One thing Graham Parker appreciates when discussing his earliest work is to not call him or his lyrical output “angry.” It’s a word never uttered by this writer in regard to the now-66-year-old, East London-born Parker’s writing: a cliché forever bandied about by hollow critics who probably haven’t really listened to Parker beyond his often blistering vocal delivery.

“When I’m writing, I don’t write angry or think angry, so I appreciate that you noticed this, and thank you,” says Parker. “Sadly, all critics see or hear is anger. Not me, though. ‘With a little humour, always with a little humour,’ There are many such laughs to be had talking with Parker, guitarist/bandleader Brinsley Schwarz, organist/pianist Bob Andrews and drummer Steve Goulding: most of the team behind Howlin’ Wind, the smart, snarling, roughly soulful and reggae-tinged 1976 debut by Graham Parker & The Rumour. “When you have a good time, you get a good record,” says Andrews, talking about not only the laughs shared with long time friends in Brinsley Schwarz (the band named after the man, which ended in 1975 only to become the Rumour later that year) but also recording with Nick Lowe, Howlin’ Wind’s producer and one-time Brinsley bassist/singer.
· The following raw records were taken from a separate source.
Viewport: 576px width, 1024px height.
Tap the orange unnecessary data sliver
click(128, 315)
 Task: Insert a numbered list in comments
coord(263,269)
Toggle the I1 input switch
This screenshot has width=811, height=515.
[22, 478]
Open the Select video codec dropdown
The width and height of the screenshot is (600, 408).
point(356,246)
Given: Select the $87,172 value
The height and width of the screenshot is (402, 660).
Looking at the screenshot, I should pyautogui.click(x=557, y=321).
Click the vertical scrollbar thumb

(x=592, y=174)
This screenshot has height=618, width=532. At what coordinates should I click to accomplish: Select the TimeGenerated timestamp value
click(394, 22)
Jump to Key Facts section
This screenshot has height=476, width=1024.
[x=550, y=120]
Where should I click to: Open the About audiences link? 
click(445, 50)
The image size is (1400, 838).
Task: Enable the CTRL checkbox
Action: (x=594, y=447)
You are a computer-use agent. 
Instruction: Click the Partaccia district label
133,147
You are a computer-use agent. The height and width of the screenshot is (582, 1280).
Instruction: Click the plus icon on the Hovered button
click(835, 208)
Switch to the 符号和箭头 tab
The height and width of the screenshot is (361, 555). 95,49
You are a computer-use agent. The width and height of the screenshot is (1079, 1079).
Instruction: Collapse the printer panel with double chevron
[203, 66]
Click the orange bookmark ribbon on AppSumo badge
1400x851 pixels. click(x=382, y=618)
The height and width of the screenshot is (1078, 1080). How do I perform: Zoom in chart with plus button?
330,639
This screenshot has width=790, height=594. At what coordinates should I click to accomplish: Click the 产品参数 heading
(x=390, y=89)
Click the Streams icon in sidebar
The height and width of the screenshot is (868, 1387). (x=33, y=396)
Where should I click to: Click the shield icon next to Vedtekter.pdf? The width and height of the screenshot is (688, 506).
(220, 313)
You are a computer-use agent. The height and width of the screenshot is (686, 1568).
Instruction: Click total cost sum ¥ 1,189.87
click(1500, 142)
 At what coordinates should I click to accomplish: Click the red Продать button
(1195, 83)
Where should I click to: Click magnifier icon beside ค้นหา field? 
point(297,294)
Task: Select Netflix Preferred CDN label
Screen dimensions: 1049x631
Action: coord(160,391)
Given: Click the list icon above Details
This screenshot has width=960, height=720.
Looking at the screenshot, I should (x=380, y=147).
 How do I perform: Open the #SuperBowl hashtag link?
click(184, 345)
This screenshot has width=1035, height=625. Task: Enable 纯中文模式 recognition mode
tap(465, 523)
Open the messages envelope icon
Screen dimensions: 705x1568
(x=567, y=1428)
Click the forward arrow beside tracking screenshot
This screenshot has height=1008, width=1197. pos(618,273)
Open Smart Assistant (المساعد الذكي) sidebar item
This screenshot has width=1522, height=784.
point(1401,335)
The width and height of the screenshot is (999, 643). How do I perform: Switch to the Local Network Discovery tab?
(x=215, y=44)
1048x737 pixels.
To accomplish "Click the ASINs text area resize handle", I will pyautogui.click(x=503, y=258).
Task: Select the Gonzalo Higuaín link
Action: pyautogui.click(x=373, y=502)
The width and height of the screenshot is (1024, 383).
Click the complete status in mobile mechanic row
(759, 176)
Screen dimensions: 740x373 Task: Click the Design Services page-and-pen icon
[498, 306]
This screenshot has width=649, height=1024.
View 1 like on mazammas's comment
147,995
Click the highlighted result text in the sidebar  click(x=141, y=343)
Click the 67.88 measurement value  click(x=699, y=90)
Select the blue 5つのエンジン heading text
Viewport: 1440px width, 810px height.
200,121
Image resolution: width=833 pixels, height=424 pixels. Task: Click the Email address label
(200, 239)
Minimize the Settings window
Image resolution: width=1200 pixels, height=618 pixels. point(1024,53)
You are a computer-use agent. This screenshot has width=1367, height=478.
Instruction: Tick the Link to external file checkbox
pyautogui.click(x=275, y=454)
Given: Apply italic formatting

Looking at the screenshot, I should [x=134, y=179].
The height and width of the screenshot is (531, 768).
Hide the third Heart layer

You can’t get to Parker’s grouchy, skanky, literally horny Howlin’ Wind, with its smugly sarcastic lyrics, scuffed-up vocals and scorched-earth soul-garage de-meanor, without the Rumour. And the Rumour remains dormant without Parker, a great backing/collaborating band without a front. “I think back, and yeah, it was, and is, a pretty symbiotic relationship,” says Parker. The Cajun-Jamaican flavouring of the rhythm section was the cherry on top.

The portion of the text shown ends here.